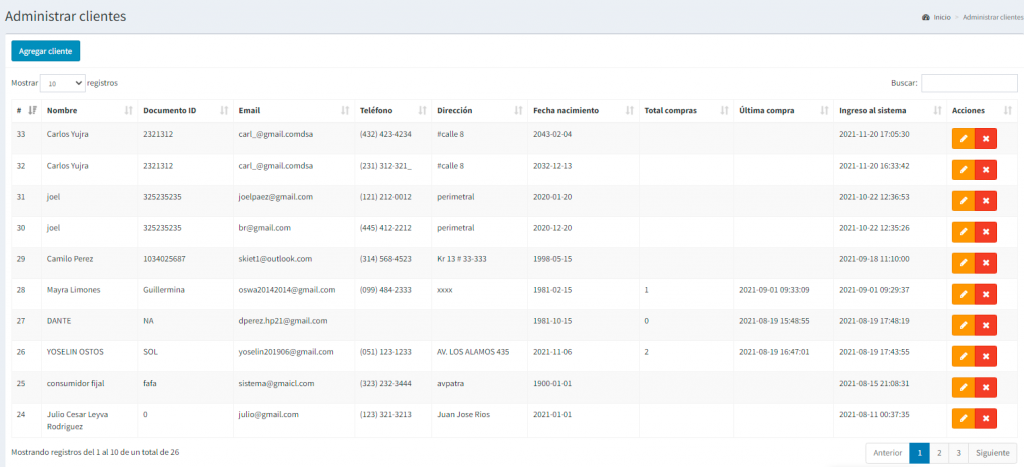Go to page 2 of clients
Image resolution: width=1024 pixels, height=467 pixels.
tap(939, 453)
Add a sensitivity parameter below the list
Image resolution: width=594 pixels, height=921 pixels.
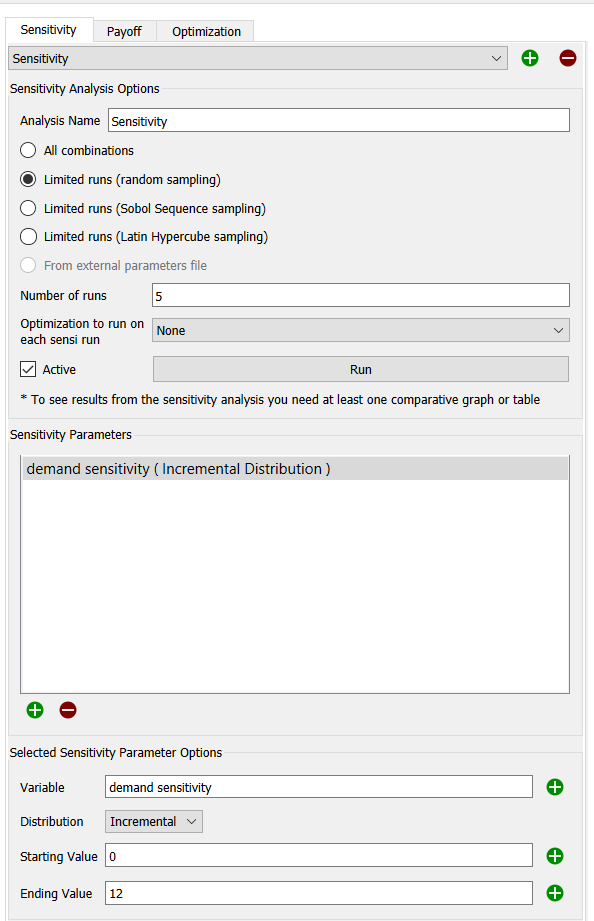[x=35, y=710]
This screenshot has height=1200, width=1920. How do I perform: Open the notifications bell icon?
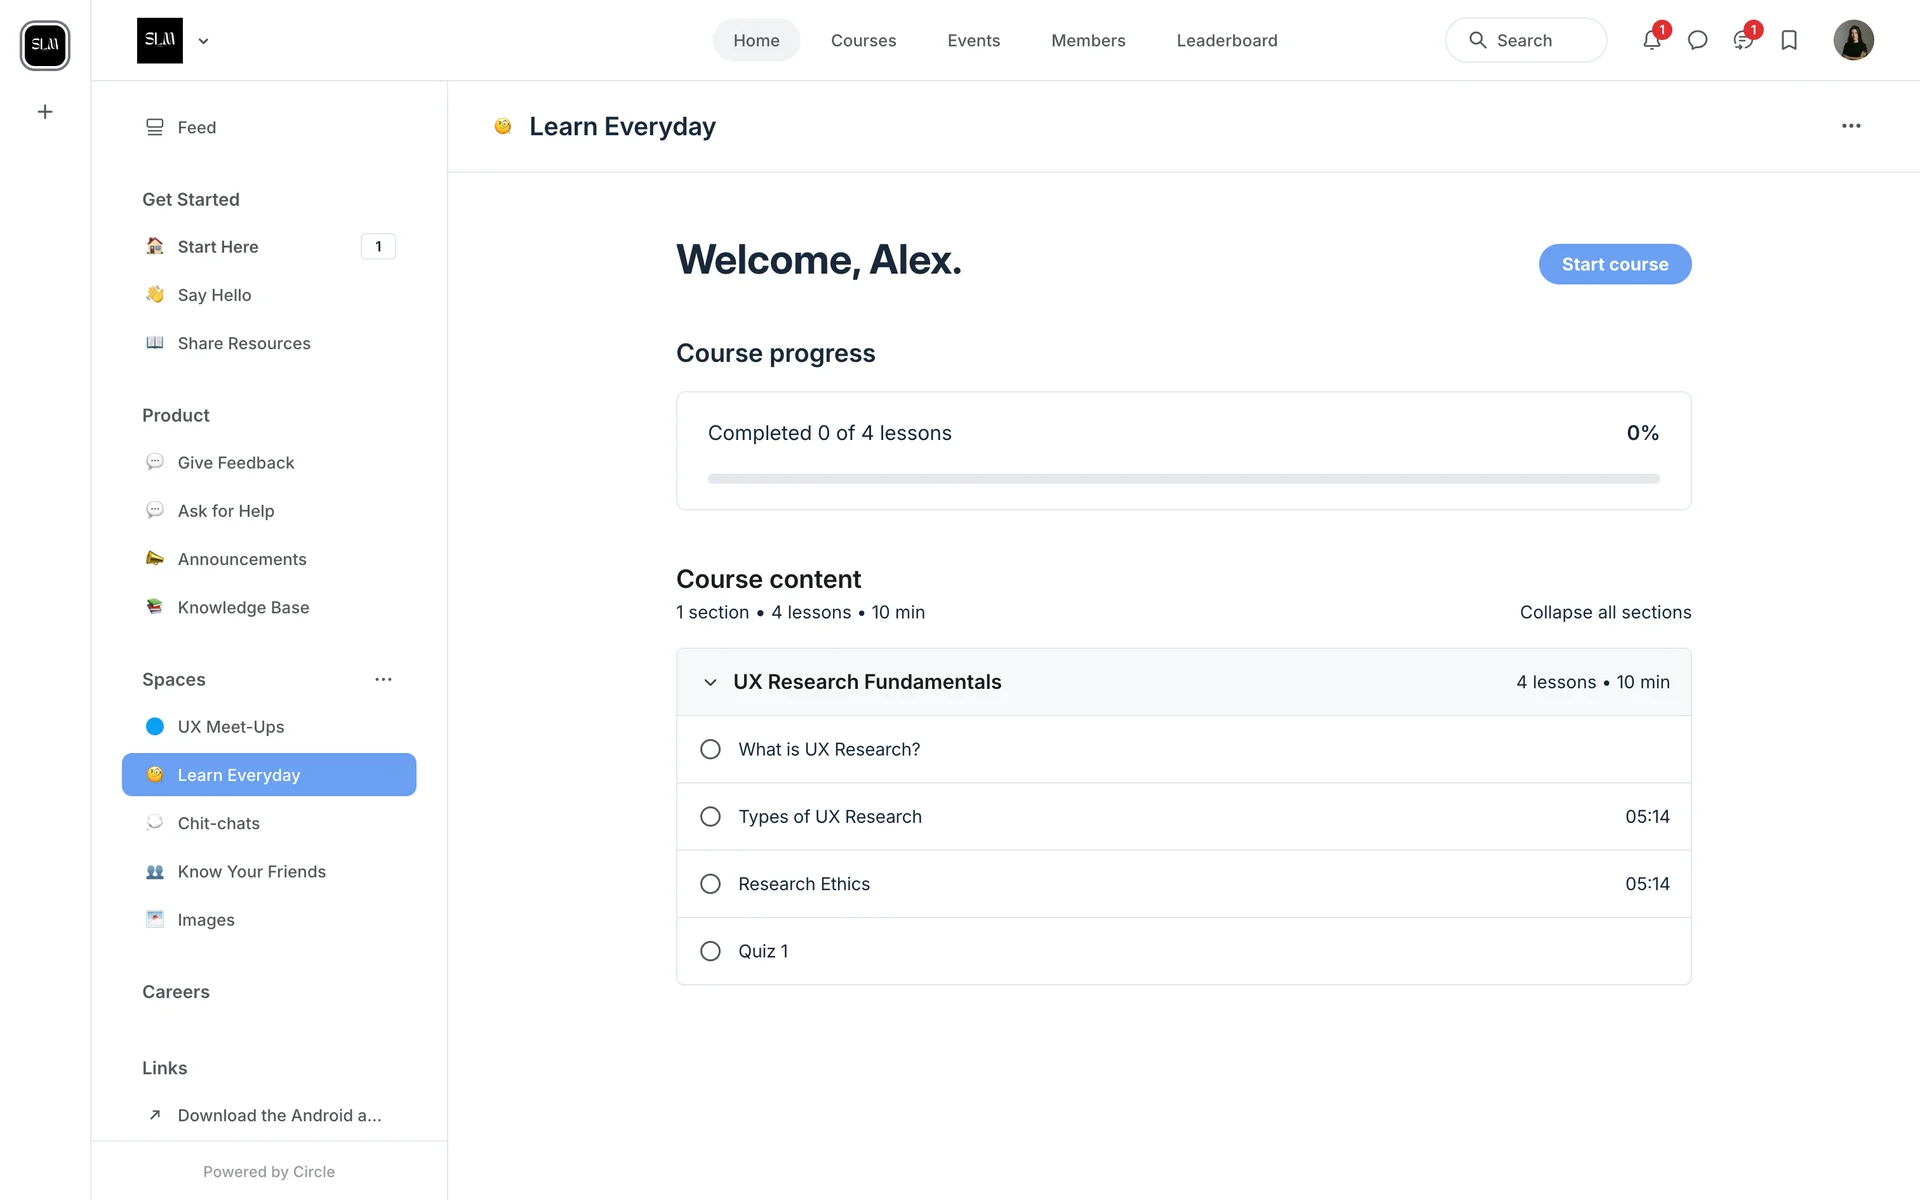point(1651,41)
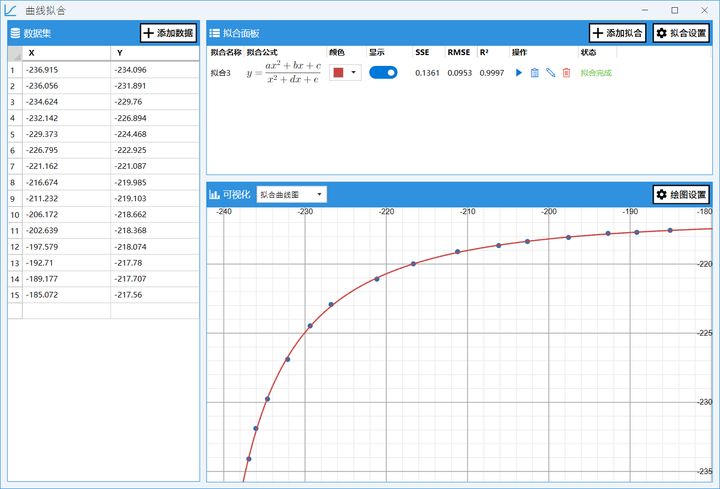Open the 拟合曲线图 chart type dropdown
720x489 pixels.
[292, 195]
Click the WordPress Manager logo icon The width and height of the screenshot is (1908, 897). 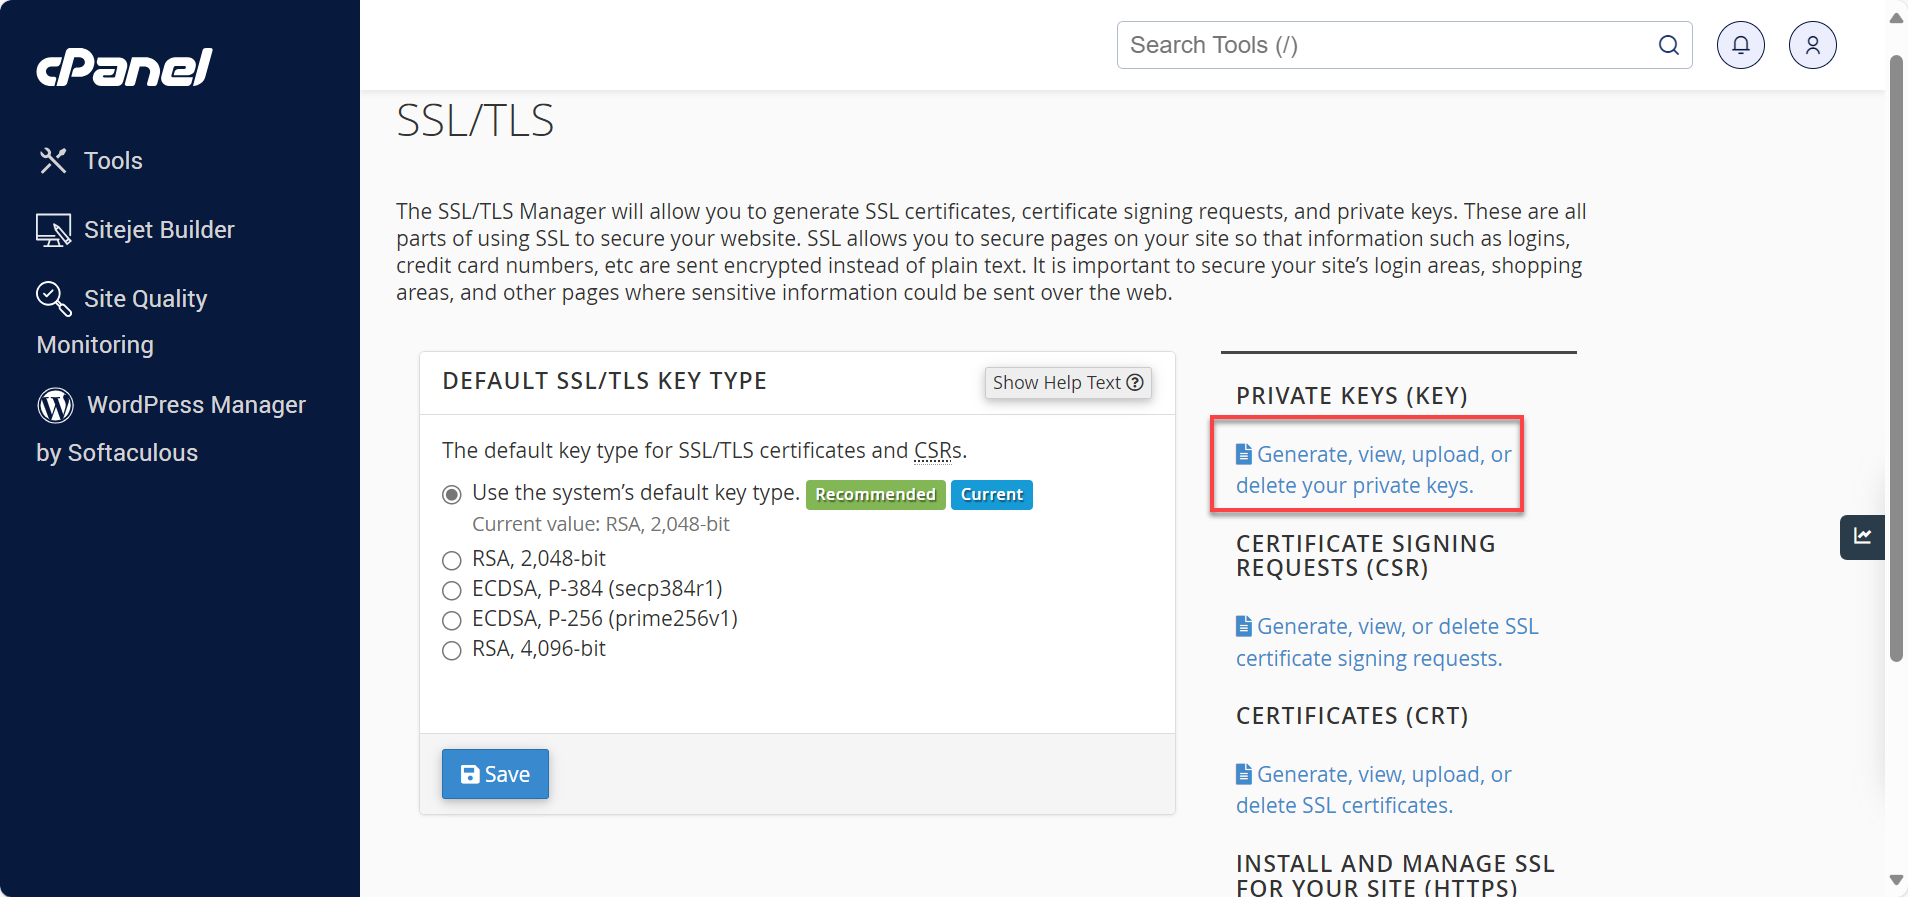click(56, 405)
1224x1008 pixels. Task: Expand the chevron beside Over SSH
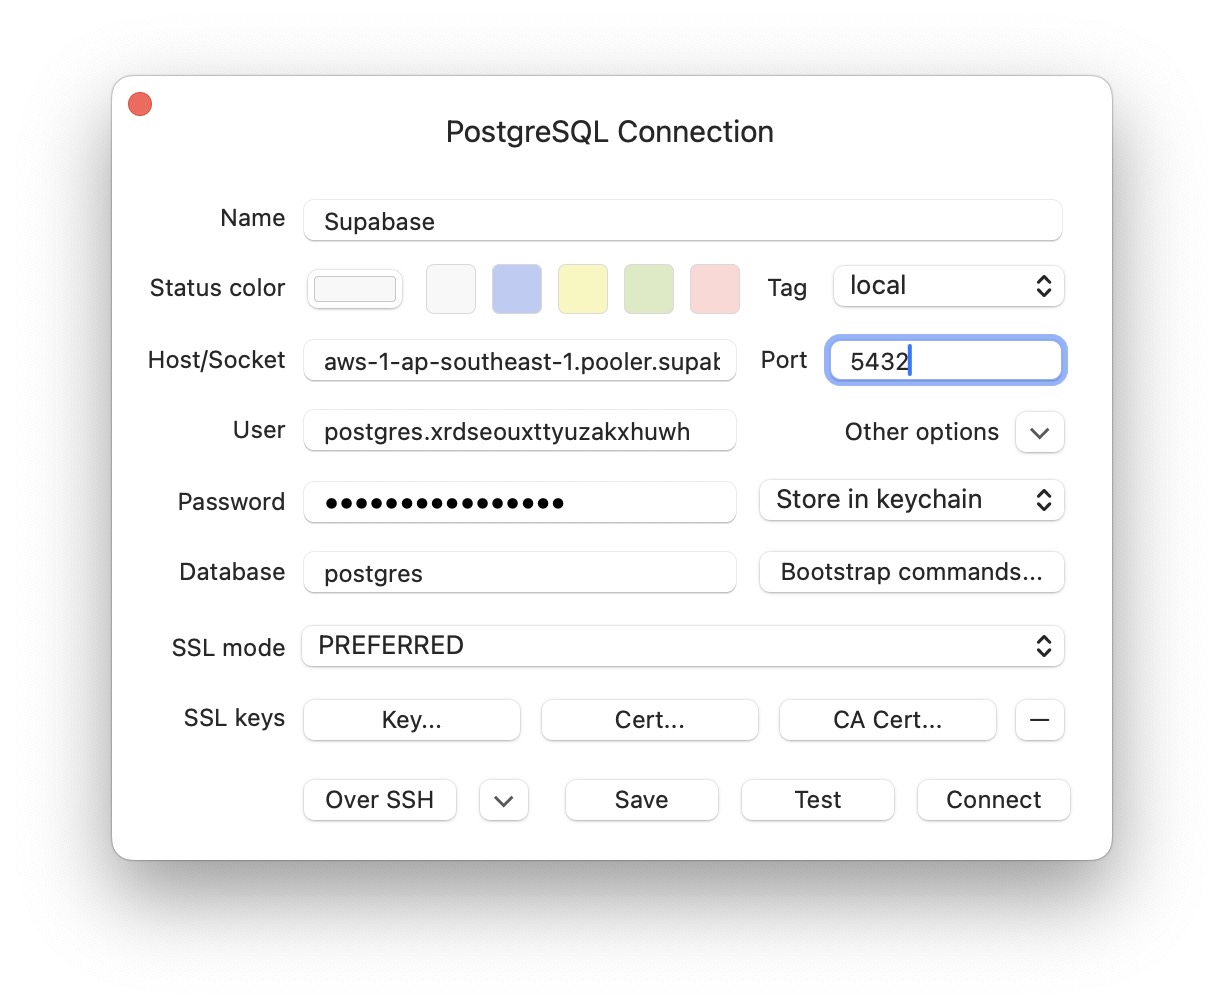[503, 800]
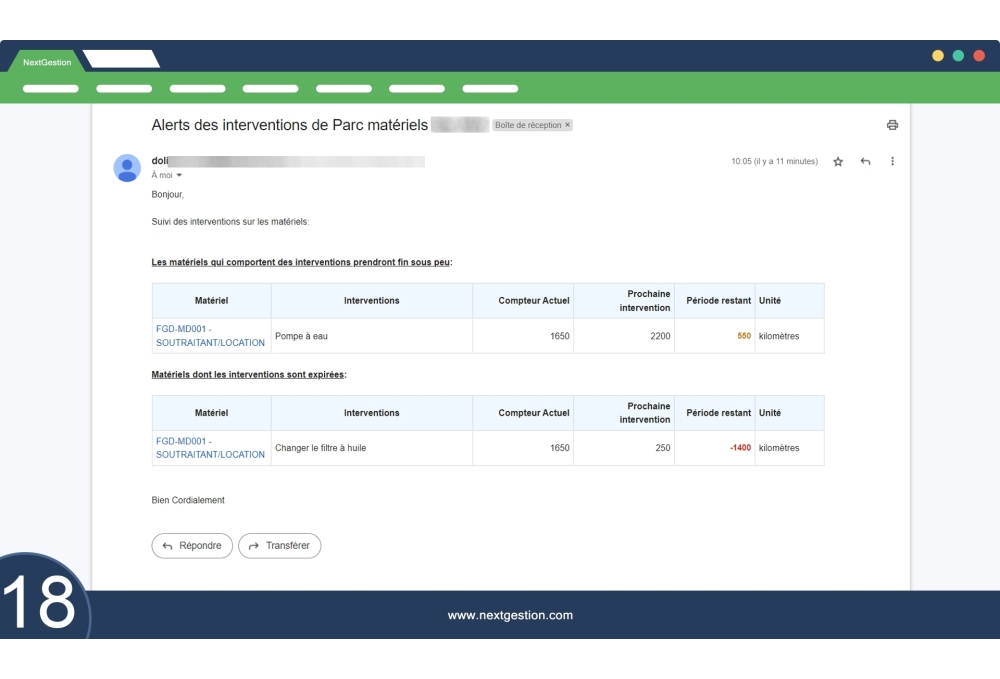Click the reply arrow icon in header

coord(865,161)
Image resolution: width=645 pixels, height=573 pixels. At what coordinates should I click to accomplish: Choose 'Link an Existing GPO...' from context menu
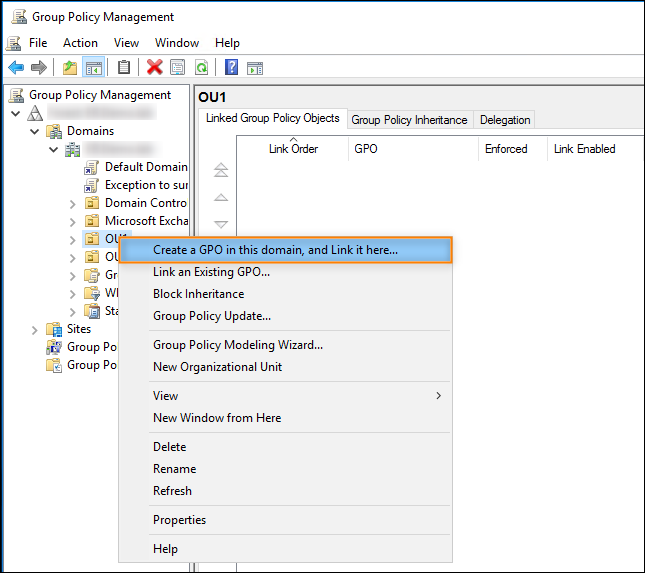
=-=-=-=-=
▸ **What is needed**
Output the rows again without changes, starting at the line that contains "1224x1008 pixels. Task: Expand" and continuing through the end of the rows. Leave the pictures out.

▸ **Full answer**
1224x1008 pixels. Task: Expand the chevron beside Over SSH
[503, 800]
Click the reply arrow icon in header

coord(865,161)
Image resolution: width=645 pixels, height=573 pixels. At what coordinates should I click to accomplish: Choose 'Link an Existing GPO...' from context menu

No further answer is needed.